══ Material supplied

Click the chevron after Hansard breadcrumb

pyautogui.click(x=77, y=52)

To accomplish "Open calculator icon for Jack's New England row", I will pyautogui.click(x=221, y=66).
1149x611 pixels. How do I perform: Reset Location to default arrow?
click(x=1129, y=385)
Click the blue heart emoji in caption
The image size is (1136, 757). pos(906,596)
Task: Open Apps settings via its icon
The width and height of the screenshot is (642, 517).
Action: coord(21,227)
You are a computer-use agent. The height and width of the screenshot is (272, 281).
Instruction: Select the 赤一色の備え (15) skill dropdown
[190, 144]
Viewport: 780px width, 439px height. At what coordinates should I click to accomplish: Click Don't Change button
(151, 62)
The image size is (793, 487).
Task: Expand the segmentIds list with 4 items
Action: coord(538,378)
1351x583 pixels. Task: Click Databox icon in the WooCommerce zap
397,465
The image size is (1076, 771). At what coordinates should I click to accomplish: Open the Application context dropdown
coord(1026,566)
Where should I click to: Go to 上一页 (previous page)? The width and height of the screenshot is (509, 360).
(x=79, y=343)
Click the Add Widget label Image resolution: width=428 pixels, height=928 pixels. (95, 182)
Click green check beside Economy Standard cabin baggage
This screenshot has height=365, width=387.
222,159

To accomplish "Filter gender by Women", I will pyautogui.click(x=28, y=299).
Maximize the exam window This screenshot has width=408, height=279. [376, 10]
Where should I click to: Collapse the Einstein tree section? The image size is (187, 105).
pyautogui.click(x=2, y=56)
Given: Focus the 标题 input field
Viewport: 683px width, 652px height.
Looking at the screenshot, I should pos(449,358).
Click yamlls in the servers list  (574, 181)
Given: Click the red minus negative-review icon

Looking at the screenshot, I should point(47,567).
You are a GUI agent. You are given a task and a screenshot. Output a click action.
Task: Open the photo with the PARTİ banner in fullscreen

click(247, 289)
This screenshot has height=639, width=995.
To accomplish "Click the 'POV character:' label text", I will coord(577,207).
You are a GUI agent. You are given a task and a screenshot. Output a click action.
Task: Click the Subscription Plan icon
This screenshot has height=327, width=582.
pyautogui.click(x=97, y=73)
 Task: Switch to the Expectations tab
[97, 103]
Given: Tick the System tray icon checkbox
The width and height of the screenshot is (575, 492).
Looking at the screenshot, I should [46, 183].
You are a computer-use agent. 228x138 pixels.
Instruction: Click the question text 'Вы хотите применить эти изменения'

════

Action item: Each record above needs to be given again exactly as written.

Response box:
Click the chevron after Hansard breadcrumb

pyautogui.click(x=77, y=52)

To accomplish "Open calculator icon for Jack's New England row", I will pyautogui.click(x=221, y=66).
1149x611 pixels. How do I perform: Reset Location to default arrow?
click(x=1129, y=385)
Click the blue heart emoji in caption
The image size is (1136, 757). pos(906,596)
Task: Open Apps settings via its icon
The width and height of the screenshot is (642, 517).
Action: coord(21,227)
You are a computer-use agent. The height and width of the screenshot is (272, 281).
Instruction: Select the 赤一色の備え (15) skill dropdown
[190, 144]
Viewport: 780px width, 439px height. At what coordinates should I click to accomplish: Click Don't Change button
(151, 62)
The image size is (793, 487).
Task: Expand the segmentIds list with 4 items
Action: coord(538,378)
1351x583 pixels. Task: Click Databox icon in the WooCommerce zap
397,465
The image size is (1076, 771). At what coordinates should I click to accomplish: Open the Application context dropdown
coord(1026,566)
Where should I click to: Go to 上一页 (previous page)? The width and height of the screenshot is (509, 360).
(x=79, y=343)
Click the Add Widget label Image resolution: width=428 pixels, height=928 pixels. (95, 182)
Click green check beside Economy Standard cabin baggage
This screenshot has height=365, width=387.
222,159

To accomplish "Filter gender by Women", I will pyautogui.click(x=28, y=299).
Maximize the exam window This screenshot has width=408, height=279. [376, 10]
Where should I click to: Collapse the Einstein tree section? The image size is (187, 105).
pyautogui.click(x=2, y=56)
Given: Focus the 标题 input field
Viewport: 683px width, 652px height.
Looking at the screenshot, I should pos(449,358).
Click yamlls in the servers list  (574, 181)
Given: Click the red minus negative-review icon

Looking at the screenshot, I should point(47,567).
You are a GUI agent. You are given a task and a screenshot. Output a click action.
Task: Open the photo with the PARTİ banner in fullscreen

click(247, 289)
This screenshot has height=639, width=995.
To accomplish "Click the 'POV character:' label text", I will coord(577,207).
You are a GUI agent. You are given a task and a screenshot. Output a click action.
Task: Click the Subscription Plan icon
This screenshot has height=327, width=582.
pyautogui.click(x=97, y=73)
 Task: Switch to the Expectations tab
[97, 103]
Given: Tick the System tray icon checkbox
The width and height of the screenshot is (575, 492).
Looking at the screenshot, I should [46, 183].
You are a computer-use agent. 228x138 pixels.
Instruction: Click the question text 'Вы хотите применить эти изменения'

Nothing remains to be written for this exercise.